Sumber ilustrasi dari internet
"Bila kita sudah berkeluarga, ke akuan diri ini akan hilang tergantikan dengan mereka. Yeah, anak dan istri. Seperti halnya saya pulang malam, apakah saya kepikiran tidur nyenyak atau sekedar nyantai dulu terlalu capek dengan rutintas ini? Tidak."
"Mengapa bisa begitu, kan kita juga punya hak untuk sekedar rehat sejenak?"
"Yeah, itu sifat manusiawi. Tapi jauh dari hal itu sifat ke akuan ini tak berguna, yang kita pikirkan hanyalah nafkah keluarga. Tubuh sehat aja udah Alhamdulillah, ngapain mikirin yang lain.
Gue hanya membalas senyum, sambil ber-visualisasi 10 tahun ke depan, mungkin kehidupan gue bakalan lebih parah dari ini.

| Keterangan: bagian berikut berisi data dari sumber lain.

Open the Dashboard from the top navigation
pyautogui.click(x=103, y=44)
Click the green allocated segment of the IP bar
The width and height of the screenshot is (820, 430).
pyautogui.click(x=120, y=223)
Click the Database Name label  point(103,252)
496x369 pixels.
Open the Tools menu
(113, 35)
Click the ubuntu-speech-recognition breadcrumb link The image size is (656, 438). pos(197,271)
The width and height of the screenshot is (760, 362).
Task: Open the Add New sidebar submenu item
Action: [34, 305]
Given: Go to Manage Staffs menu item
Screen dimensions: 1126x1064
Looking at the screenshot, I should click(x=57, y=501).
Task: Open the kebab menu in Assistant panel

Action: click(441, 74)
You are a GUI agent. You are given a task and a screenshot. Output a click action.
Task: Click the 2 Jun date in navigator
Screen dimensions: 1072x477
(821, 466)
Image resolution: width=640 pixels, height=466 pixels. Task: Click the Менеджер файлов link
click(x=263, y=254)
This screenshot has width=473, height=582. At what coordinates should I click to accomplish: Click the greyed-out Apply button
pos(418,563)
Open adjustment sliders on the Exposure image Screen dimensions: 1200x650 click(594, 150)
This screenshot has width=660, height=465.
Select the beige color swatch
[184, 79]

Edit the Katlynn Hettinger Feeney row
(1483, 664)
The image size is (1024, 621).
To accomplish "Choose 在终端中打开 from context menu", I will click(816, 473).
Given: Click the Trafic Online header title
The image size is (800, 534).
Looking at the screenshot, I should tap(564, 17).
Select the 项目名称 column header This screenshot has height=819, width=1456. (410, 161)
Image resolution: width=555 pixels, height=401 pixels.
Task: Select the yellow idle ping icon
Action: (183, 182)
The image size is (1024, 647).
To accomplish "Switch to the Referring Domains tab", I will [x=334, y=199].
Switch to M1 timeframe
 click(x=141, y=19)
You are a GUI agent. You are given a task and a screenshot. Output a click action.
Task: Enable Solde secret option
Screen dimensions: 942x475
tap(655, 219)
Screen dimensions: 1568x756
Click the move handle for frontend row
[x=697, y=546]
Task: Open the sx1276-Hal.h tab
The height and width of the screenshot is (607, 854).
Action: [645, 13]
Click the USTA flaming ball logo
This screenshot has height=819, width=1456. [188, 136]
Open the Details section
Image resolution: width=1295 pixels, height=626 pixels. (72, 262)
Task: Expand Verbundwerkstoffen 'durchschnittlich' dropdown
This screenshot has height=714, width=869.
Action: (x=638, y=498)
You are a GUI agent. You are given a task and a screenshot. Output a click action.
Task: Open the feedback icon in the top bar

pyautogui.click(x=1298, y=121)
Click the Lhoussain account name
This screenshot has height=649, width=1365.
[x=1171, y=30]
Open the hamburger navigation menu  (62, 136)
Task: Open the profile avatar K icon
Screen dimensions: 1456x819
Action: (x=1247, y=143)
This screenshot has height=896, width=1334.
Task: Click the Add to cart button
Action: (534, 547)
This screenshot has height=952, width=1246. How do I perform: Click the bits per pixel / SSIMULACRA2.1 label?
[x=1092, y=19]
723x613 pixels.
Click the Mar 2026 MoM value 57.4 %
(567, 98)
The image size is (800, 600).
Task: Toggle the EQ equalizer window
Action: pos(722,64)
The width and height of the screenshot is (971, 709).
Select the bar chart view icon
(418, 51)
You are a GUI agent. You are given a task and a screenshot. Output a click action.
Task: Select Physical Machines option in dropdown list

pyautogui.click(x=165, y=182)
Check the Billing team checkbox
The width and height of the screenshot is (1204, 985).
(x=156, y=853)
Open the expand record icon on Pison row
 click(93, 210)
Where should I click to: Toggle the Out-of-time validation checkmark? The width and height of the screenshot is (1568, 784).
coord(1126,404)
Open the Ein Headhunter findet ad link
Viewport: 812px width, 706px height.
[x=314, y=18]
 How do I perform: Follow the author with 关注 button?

Sejak kecil, kita berkuasa mementingkan aku. Aku ingin balon, aku ingin sepatu baru, aku ingin liburan, aku ingin dibelikan hadiah, dan masih banyak lagi. Orang tua kita dengan gemas mencubiti pipi sambil mengabulkan permintaan. Yeah, inilah fase di mana aku masih utuh sebelum bercabang.
Selepas dewasa, aku ini tensinya mulai menurun. Setelah sebelum-sebelumnya mendapatkan kenyamaan dari orang tua mulai berpikir untuk apa ini. Bahwa menjadi selalu aku di lingkungan sekolah tidak baik akan dijauhi teman. Bahwa menjadi aku di kuliahan tidak baik efeknya tugas jeblok.
Dan bahwa aku di tempat kerja tidak baik sekali bahkan tidak boleh. Bila aku terapkan di tempat kerja resikonya tak dapat uang. Sebaliknya, bila aku dihilangkan akan dapat uang.
Lanjut ke rumah tangga, aku ini kian terkubur. Persatuan antara dua insan akan hancur bila sama-sama mengutamakan aku. Punya anak aku ini sudah tinggal nama, gantinya adalah anak. Segala hal apa pun yang diutamakan anak bukan aku lagi.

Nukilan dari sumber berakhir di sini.